*Your assignment:* An exact reproduction of each record is required.

(Supplied data Opens)

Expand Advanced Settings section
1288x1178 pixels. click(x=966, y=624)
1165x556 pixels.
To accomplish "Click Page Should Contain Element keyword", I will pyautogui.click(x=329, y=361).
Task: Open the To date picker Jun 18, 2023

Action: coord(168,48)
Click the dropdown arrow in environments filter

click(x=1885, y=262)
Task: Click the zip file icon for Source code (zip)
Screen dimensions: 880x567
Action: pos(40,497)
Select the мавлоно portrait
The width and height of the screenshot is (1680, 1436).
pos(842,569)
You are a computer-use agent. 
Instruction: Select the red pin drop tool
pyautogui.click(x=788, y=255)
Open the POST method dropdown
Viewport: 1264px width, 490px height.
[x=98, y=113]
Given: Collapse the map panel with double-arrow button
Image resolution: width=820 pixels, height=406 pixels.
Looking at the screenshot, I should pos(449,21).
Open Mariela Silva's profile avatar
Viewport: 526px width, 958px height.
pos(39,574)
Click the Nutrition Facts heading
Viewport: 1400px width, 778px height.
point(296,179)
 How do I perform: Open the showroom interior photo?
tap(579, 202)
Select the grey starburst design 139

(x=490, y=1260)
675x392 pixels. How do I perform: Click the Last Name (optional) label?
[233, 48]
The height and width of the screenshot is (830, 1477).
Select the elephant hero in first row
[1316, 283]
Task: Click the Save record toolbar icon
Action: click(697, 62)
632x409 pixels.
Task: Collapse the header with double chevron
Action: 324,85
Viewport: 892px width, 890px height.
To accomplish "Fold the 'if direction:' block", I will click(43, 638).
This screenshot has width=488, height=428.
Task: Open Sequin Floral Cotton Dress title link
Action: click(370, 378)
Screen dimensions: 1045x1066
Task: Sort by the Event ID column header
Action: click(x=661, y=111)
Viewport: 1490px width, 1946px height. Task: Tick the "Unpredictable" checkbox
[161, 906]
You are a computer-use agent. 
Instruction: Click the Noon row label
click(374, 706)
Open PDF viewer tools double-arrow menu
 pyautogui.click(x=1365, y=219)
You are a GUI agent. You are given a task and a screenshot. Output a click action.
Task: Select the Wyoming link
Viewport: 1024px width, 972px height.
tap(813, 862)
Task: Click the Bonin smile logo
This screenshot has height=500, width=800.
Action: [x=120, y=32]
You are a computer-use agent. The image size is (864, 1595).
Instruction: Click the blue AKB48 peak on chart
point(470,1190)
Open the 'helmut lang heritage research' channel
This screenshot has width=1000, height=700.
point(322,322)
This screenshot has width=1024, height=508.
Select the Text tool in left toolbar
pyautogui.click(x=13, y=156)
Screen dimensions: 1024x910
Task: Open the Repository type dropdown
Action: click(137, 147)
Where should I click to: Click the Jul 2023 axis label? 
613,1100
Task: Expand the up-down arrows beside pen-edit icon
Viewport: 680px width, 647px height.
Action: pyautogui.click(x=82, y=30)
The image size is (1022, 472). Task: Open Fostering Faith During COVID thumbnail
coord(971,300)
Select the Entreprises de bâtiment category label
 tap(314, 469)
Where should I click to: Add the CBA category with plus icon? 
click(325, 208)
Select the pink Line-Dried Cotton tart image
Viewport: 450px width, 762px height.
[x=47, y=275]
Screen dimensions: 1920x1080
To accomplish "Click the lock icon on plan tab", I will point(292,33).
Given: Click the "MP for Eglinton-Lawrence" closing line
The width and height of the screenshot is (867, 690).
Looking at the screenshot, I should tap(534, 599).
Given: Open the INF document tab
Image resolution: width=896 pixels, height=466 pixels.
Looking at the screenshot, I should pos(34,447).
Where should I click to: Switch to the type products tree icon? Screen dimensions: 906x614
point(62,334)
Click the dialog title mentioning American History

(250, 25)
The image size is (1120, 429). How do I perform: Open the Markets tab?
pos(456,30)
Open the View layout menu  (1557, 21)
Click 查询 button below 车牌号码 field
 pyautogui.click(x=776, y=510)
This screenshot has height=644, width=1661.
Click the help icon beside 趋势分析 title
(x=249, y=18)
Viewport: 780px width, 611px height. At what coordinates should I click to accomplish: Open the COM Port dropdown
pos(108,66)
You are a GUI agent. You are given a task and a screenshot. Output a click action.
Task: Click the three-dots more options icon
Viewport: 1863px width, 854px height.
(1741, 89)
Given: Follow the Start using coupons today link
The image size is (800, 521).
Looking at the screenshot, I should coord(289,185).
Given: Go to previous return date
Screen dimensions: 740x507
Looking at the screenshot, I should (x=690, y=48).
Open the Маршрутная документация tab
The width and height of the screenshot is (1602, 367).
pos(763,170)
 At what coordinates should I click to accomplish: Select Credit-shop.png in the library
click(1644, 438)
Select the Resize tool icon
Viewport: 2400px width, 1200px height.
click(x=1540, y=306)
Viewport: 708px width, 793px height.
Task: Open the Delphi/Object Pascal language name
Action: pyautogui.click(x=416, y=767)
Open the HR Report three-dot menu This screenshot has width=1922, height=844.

(Supplied data Closes)

*Your solution:*
Expand Advanced Settings section
1288x1178 pixels. click(x=966, y=624)
1165x556 pixels.
To accomplish "Click Page Should Contain Element keyword", I will pyautogui.click(x=329, y=361).
Task: Open the To date picker Jun 18, 2023

Action: coord(168,48)
Click the dropdown arrow in environments filter

click(x=1885, y=262)
Task: Click the zip file icon for Source code (zip)
Screen dimensions: 880x567
Action: pos(40,497)
Select the мавлоно portrait
The width and height of the screenshot is (1680, 1436).
pos(842,569)
You are a computer-use agent. 
Instruction: Select the red pin drop tool
pyautogui.click(x=788, y=255)
Open the POST method dropdown
Viewport: 1264px width, 490px height.
[x=98, y=113]
Given: Collapse the map panel with double-arrow button
Image resolution: width=820 pixels, height=406 pixels.
Looking at the screenshot, I should pos(449,21).
Open Mariela Silva's profile avatar
Viewport: 526px width, 958px height.
pos(39,574)
Click the Nutrition Facts heading
Viewport: 1400px width, 778px height.
point(296,179)
 How do I perform: Open the showroom interior photo?
tap(579, 202)
Select the grey starburst design 139

(x=490, y=1260)
675x392 pixels. How do I perform: Click the Last Name (optional) label?
[233, 48]
The height and width of the screenshot is (830, 1477).
Select the elephant hero in first row
[1316, 283]
Task: Click the Save record toolbar icon
Action: click(697, 62)
632x409 pixels.
Task: Collapse the header with double chevron
Action: 324,85
Viewport: 892px width, 890px height.
To accomplish "Fold the 'if direction:' block", I will click(43, 638).
This screenshot has width=488, height=428.
Task: Open Sequin Floral Cotton Dress title link
Action: click(370, 378)
Screen dimensions: 1045x1066
Task: Sort by the Event ID column header
Action: click(x=661, y=111)
Viewport: 1490px width, 1946px height. Task: Tick the "Unpredictable" checkbox
[161, 906]
You are a computer-use agent. 
Instruction: Click the Noon row label
click(374, 706)
Open PDF viewer tools double-arrow menu
 pyautogui.click(x=1365, y=219)
You are a GUI agent. You are given a task and a screenshot. Output a click action.
Task: Select the Wyoming link
Viewport: 1024px width, 972px height.
tap(813, 862)
Task: Click the Bonin smile logo
This screenshot has height=500, width=800.
Action: [x=120, y=32]
You are a computer-use agent. The image size is (864, 1595).
Instruction: Click the blue AKB48 peak on chart
point(470,1190)
Open the 'helmut lang heritage research' channel
This screenshot has width=1000, height=700.
point(322,322)
This screenshot has width=1024, height=508.
Select the Text tool in left toolbar
pyautogui.click(x=13, y=156)
Screen dimensions: 1024x910
Task: Open the Repository type dropdown
Action: click(137, 147)
Where should I click to: Click the Jul 2023 axis label? 
613,1100
Task: Expand the up-down arrows beside pen-edit icon
Viewport: 680px width, 647px height.
Action: pyautogui.click(x=82, y=30)
The image size is (1022, 472). Task: Open Fostering Faith During COVID thumbnail
coord(971,300)
Select the Entreprises de bâtiment category label
 tap(314, 469)
Where should I click to: Add the CBA category with plus icon? 
click(325, 208)
Select the pink Line-Dried Cotton tart image
Viewport: 450px width, 762px height.
[x=47, y=275]
Screen dimensions: 1920x1080
To accomplish "Click the lock icon on plan tab", I will point(292,33).
Given: Click the "MP for Eglinton-Lawrence" closing line
The width and height of the screenshot is (867, 690).
Looking at the screenshot, I should tap(534, 599).
Given: Open the INF document tab
Image resolution: width=896 pixels, height=466 pixels.
Looking at the screenshot, I should pos(34,447).
Where should I click to: Switch to the type products tree icon? Screen dimensions: 906x614
point(62,334)
Click the dialog title mentioning American History

(250, 25)
The image size is (1120, 429). How do I perform: Open the Markets tab?
pos(456,30)
Open the View layout menu  (1557, 21)
Click 查询 button below 车牌号码 field
 pyautogui.click(x=776, y=510)
This screenshot has height=644, width=1661.
Click the help icon beside 趋势分析 title
(x=249, y=18)
Viewport: 780px width, 611px height. At what coordinates should I click to accomplish: Open the COM Port dropdown
pos(108,66)
You are a GUI agent. You are given a task and a screenshot. Output a click action.
Task: Click the three-dots more options icon
Viewport: 1863px width, 854px height.
(1741, 89)
Given: Follow the Start using coupons today link
The image size is (800, 521).
Looking at the screenshot, I should coord(289,185).
Given: Go to previous return date
Screen dimensions: 740x507
Looking at the screenshot, I should (x=690, y=48).
Open the Маршрутная документация tab
The width and height of the screenshot is (1602, 367).
pos(763,170)
 At what coordinates should I click to accomplish: Select Credit-shop.png in the library
click(1644, 438)
Select the Resize tool icon
Viewport: 2400px width, 1200px height.
click(x=1540, y=306)
Viewport: 708px width, 793px height.
Task: Open the Delphi/Object Pascal language name
Action: pyautogui.click(x=416, y=767)
Open the HR Report three-dot menu This screenshot has width=1922, height=844.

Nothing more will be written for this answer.